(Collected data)
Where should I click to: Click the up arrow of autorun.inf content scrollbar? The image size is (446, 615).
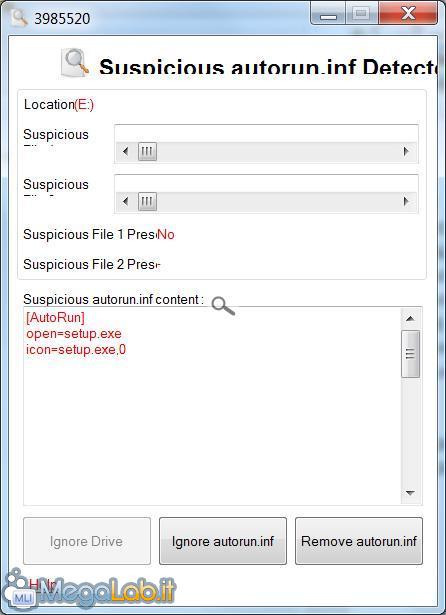click(x=410, y=318)
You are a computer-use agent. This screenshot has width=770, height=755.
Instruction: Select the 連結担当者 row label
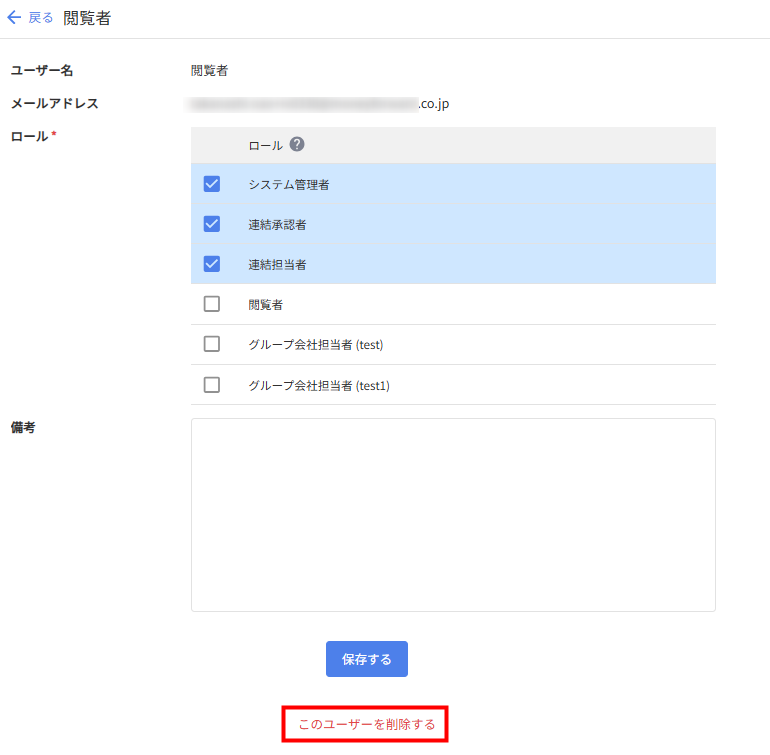point(277,265)
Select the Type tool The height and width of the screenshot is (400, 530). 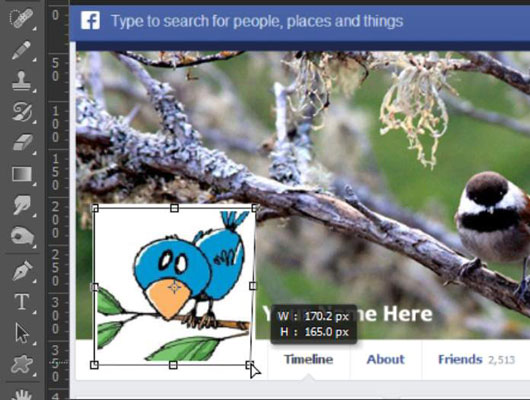click(x=22, y=302)
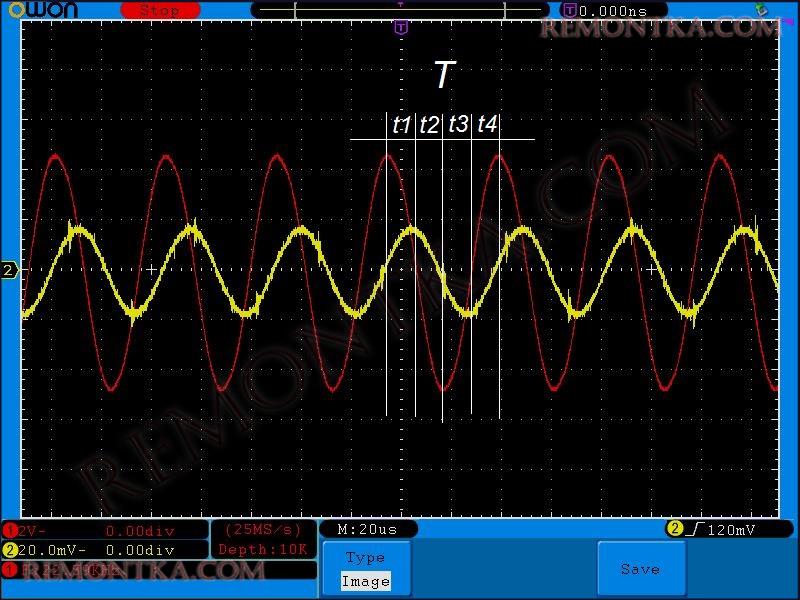This screenshot has width=800, height=600.
Task: Click the t1 time marker label
Action: click(401, 125)
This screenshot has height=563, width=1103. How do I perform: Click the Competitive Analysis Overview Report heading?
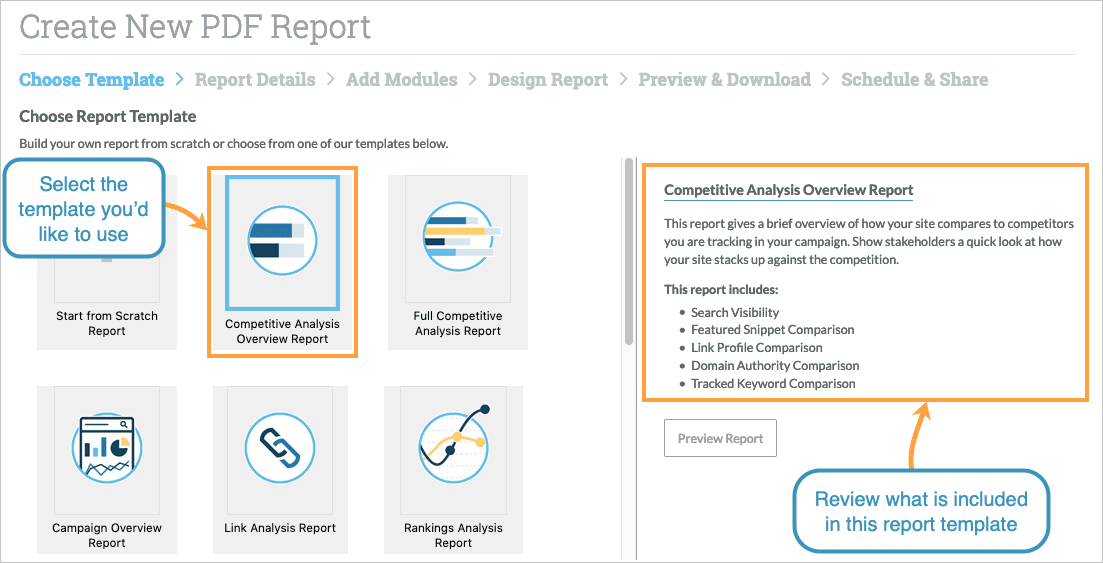tap(788, 190)
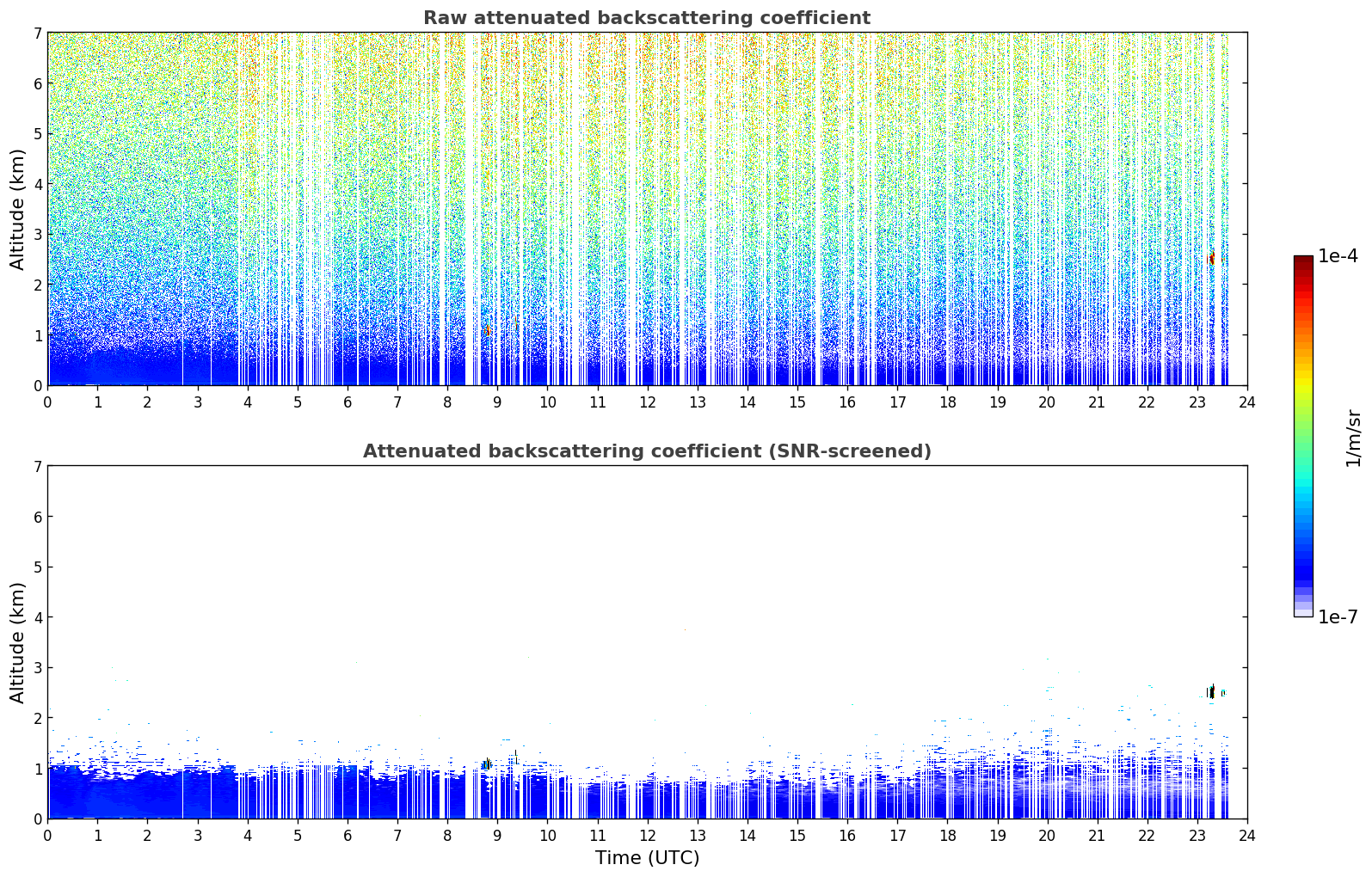Click hour 12 tick on bottom time axis
The height and width of the screenshot is (877, 1372).
point(647,835)
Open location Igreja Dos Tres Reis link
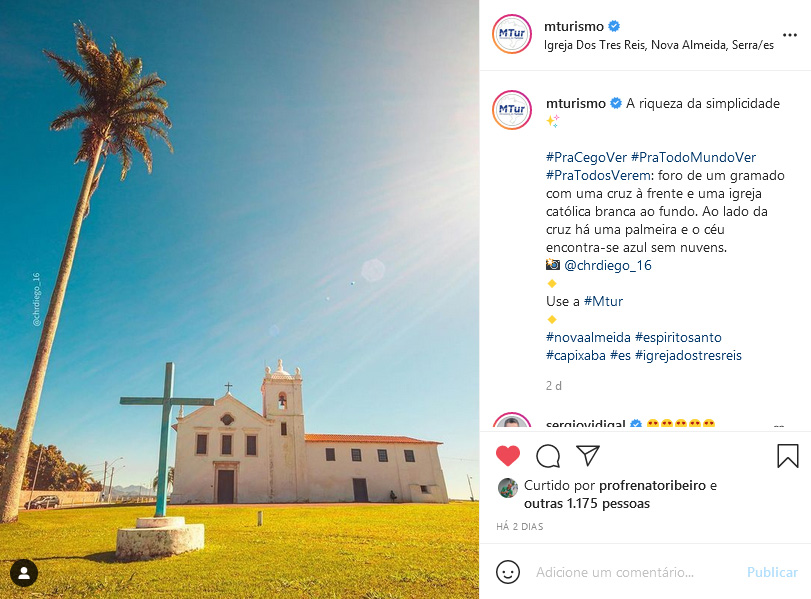This screenshot has height=599, width=811. click(x=658, y=45)
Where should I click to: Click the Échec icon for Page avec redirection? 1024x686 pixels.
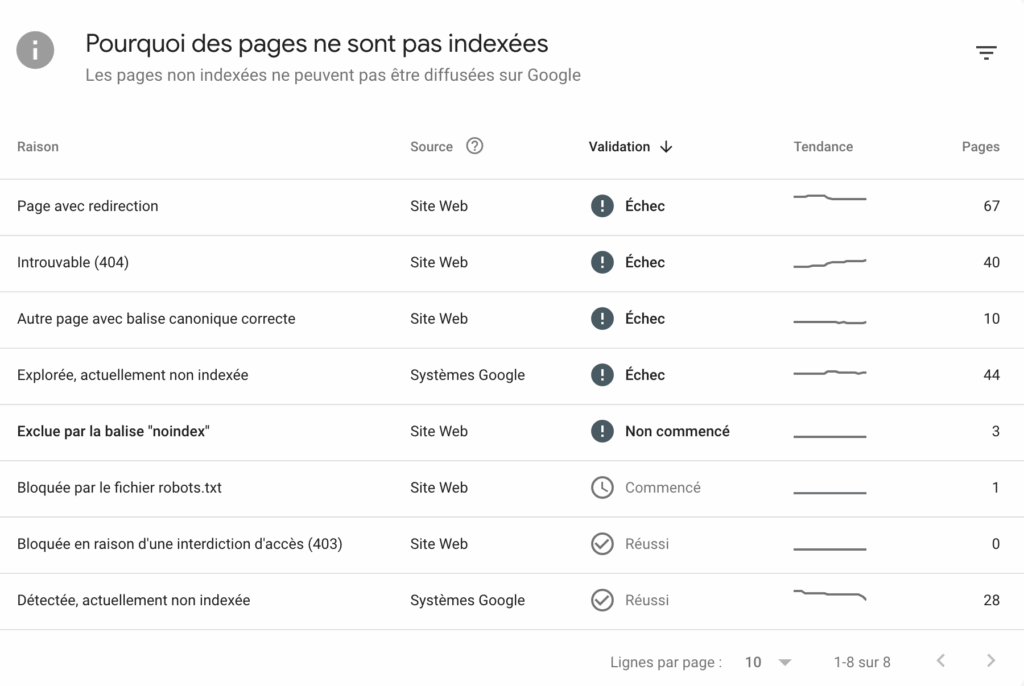point(602,206)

EXERCISE REQUIREMENTS: Copy exactly the lines from the one containing "Open location Igreja Dos Tres Reis link" through the final line of the records above, both included, and leave out any pictures.

ANSWER BOX:
Open location Igreja Dos Tres Reis link
This screenshot has height=599, width=811. click(x=658, y=45)
Where should I click to: Click the Échec icon for Page avec redirection? 1024x686 pixels.
point(602,206)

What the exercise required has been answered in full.